ENTRIES SUPPLIED Block Start

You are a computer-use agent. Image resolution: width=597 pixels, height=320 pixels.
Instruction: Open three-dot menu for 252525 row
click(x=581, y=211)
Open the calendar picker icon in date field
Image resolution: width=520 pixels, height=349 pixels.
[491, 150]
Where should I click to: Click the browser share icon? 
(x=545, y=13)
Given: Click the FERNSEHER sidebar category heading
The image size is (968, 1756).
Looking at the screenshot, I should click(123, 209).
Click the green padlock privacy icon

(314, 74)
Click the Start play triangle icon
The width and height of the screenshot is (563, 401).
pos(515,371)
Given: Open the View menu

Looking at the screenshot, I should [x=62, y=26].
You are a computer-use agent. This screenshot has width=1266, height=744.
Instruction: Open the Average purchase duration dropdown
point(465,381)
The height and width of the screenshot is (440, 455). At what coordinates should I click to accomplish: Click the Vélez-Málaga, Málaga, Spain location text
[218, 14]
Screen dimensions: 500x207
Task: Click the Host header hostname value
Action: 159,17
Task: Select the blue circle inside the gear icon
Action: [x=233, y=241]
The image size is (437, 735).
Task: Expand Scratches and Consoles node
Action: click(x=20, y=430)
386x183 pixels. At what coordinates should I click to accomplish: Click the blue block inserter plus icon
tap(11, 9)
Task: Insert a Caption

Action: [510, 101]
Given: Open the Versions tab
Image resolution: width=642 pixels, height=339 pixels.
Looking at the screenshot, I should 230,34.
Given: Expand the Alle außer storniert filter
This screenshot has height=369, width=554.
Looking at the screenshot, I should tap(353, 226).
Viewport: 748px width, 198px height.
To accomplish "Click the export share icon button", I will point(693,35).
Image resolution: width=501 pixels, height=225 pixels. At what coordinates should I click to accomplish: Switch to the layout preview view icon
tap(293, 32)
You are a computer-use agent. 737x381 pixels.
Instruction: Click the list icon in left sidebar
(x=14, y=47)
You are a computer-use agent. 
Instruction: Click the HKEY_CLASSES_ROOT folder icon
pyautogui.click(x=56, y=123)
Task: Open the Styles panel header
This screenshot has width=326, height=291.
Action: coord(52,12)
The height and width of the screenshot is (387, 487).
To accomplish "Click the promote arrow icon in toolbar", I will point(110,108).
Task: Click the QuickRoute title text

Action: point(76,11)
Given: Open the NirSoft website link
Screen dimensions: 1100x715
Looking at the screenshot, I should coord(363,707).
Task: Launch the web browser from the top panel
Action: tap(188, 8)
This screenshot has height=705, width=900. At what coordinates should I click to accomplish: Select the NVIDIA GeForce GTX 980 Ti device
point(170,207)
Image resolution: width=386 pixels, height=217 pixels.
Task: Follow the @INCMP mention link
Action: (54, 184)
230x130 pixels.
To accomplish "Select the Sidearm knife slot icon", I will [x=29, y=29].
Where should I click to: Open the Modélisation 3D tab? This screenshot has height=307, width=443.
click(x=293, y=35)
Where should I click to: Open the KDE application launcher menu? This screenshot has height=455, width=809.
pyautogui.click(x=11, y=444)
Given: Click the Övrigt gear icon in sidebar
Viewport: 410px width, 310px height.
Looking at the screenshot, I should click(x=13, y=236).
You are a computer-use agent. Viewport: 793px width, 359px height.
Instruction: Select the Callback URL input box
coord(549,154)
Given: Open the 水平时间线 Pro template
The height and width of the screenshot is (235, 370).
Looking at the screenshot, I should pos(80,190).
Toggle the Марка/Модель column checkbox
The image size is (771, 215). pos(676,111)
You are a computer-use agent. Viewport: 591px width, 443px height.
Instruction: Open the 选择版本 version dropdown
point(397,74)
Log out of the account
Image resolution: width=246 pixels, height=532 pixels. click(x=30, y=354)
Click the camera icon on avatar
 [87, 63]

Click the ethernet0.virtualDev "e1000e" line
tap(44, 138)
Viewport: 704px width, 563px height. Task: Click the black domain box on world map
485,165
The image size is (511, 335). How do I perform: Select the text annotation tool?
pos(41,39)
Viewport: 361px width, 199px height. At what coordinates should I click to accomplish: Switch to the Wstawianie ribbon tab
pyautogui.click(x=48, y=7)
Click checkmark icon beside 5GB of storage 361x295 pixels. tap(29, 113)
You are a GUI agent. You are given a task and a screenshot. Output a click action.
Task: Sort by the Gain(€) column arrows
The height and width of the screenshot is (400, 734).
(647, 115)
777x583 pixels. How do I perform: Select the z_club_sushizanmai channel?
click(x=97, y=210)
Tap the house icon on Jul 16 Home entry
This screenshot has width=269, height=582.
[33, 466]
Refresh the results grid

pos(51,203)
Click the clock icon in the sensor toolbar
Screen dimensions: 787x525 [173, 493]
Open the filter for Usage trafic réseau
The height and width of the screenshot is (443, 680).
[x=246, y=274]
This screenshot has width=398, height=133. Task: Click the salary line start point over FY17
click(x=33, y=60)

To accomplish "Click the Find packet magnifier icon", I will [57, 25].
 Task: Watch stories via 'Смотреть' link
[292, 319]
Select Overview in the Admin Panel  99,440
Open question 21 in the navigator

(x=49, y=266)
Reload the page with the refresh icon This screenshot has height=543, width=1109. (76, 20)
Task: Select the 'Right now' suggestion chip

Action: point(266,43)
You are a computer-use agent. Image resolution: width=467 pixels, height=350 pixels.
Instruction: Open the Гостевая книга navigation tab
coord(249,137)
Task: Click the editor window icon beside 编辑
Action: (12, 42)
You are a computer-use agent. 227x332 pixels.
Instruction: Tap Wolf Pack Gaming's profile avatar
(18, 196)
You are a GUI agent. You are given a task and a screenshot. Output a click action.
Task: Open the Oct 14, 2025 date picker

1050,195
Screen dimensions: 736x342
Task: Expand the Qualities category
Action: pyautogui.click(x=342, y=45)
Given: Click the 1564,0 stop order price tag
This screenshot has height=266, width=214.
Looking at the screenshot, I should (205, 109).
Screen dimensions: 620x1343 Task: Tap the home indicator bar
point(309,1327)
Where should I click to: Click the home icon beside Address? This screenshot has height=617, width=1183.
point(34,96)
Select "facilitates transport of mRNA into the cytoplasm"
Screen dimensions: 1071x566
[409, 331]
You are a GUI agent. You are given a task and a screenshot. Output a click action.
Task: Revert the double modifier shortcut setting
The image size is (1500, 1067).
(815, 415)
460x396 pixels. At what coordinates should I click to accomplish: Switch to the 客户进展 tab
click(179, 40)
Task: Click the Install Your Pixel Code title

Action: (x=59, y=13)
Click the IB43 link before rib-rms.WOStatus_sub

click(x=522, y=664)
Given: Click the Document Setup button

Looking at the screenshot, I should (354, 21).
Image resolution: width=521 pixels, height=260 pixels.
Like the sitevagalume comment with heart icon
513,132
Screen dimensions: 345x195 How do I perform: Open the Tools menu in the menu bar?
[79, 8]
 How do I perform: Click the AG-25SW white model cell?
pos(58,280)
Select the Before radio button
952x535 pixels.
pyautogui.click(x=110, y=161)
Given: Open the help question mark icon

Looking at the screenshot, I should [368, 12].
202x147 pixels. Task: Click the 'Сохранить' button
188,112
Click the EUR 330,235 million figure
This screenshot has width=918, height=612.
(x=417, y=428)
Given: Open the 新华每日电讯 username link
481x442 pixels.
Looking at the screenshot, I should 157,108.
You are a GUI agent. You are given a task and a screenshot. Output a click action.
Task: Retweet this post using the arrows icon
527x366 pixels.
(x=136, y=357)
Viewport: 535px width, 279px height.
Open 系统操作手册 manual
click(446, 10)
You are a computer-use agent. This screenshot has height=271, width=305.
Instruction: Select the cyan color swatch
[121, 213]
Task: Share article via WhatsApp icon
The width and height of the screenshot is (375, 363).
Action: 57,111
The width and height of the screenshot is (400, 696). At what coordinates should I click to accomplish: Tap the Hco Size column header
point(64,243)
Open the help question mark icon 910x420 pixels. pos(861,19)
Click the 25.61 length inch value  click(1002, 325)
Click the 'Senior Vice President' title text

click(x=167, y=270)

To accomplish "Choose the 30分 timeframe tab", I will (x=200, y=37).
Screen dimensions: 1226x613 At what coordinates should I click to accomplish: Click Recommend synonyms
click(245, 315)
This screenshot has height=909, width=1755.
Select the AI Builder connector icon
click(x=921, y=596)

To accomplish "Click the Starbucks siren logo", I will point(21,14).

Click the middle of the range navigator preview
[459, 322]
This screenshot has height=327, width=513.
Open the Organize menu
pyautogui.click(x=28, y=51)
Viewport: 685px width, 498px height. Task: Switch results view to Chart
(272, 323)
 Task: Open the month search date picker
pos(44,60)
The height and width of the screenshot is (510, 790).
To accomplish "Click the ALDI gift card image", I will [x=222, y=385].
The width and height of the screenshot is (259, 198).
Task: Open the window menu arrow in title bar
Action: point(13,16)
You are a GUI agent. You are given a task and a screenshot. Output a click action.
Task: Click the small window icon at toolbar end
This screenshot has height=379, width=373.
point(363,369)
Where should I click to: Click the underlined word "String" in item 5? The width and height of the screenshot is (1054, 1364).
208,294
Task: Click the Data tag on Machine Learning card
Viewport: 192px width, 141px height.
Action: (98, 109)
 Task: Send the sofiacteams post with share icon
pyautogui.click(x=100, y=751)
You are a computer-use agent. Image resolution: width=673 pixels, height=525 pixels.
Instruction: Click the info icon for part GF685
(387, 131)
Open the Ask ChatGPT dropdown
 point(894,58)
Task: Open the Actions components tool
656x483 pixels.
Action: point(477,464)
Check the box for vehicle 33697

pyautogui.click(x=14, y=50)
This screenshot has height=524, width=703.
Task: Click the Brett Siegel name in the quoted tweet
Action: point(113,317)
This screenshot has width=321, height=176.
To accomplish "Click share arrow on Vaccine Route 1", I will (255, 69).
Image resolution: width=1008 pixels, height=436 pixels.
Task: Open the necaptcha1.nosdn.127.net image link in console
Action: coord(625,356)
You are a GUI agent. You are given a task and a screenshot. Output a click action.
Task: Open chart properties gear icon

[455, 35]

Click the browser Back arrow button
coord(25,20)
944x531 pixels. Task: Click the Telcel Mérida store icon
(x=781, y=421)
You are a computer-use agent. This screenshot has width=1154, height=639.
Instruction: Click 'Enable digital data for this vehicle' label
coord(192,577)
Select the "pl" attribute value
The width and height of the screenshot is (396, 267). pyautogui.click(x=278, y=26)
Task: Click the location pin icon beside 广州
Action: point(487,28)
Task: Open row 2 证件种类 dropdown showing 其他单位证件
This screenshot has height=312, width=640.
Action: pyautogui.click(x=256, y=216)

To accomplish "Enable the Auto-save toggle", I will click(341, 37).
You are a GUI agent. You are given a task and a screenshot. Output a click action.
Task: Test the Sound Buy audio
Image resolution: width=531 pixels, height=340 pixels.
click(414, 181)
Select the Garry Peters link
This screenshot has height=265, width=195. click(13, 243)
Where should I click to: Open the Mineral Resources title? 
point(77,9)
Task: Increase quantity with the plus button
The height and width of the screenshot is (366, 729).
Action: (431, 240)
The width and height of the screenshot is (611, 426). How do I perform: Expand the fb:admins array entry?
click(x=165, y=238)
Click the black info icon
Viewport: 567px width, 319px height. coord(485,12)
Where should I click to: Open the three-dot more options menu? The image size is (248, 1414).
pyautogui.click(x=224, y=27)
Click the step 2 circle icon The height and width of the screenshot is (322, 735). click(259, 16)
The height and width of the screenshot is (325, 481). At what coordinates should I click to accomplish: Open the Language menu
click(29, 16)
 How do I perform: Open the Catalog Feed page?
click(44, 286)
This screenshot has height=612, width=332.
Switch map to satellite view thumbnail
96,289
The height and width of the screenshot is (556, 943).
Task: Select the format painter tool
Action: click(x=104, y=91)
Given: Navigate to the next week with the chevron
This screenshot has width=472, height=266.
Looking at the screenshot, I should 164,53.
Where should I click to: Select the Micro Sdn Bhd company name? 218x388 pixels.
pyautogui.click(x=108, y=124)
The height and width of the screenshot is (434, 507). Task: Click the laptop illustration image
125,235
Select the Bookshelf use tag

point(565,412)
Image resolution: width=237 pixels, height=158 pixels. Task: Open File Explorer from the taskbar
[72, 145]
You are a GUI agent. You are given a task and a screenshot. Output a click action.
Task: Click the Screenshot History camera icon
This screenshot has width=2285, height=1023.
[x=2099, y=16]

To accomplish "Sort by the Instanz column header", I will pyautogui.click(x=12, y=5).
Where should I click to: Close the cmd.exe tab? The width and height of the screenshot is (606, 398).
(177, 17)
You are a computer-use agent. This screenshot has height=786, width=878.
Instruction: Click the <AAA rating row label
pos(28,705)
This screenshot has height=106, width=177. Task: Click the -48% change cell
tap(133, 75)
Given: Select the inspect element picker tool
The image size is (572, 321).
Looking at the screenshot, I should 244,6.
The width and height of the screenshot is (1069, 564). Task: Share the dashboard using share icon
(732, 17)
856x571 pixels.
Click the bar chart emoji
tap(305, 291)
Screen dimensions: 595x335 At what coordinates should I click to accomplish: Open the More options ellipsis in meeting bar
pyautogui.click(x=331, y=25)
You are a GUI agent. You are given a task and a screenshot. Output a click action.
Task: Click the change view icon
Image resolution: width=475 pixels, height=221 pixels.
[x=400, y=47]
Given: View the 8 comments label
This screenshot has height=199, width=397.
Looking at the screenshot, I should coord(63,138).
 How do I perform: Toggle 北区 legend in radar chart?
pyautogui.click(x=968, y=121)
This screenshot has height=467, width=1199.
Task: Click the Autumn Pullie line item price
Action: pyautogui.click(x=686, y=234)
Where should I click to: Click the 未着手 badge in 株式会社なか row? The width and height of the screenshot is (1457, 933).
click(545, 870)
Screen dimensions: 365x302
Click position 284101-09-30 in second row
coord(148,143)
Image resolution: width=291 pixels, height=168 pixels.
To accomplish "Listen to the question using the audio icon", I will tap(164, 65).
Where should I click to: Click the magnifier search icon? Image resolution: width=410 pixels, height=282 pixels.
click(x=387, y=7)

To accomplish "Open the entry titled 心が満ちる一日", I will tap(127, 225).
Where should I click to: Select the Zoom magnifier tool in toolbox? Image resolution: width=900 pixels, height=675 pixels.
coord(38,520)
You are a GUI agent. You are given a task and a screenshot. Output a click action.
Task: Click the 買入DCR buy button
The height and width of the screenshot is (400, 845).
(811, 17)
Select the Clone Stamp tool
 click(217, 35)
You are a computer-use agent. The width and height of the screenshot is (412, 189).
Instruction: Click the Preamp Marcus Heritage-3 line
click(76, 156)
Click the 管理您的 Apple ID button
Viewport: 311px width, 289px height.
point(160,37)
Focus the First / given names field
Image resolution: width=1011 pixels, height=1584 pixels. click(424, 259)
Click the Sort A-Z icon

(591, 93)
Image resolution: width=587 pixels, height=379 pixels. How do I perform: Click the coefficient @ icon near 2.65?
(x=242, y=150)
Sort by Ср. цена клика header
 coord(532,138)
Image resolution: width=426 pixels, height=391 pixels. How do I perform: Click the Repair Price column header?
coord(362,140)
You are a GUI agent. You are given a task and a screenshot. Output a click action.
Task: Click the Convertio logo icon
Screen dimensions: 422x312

ENTRIES SUPPLIED Block End

**PROBLEM REQUIREMENTS**
Exactly repeat the lines above, from the opening line through the one with "Given: Click the FERNSEHER", and include nothing else.

**EXERCISE ANSWER**
You are a computer-use agent. Image resolution: width=597 pixels, height=320 pixels.
Instruction: Open three-dot menu for 252525 row
click(x=581, y=211)
Open the calendar picker icon in date field
Image resolution: width=520 pixels, height=349 pixels.
[491, 150]
Where should I click to: Click the browser share icon? 
(x=545, y=13)
Given: Click the FERNSEHER sidebar category heading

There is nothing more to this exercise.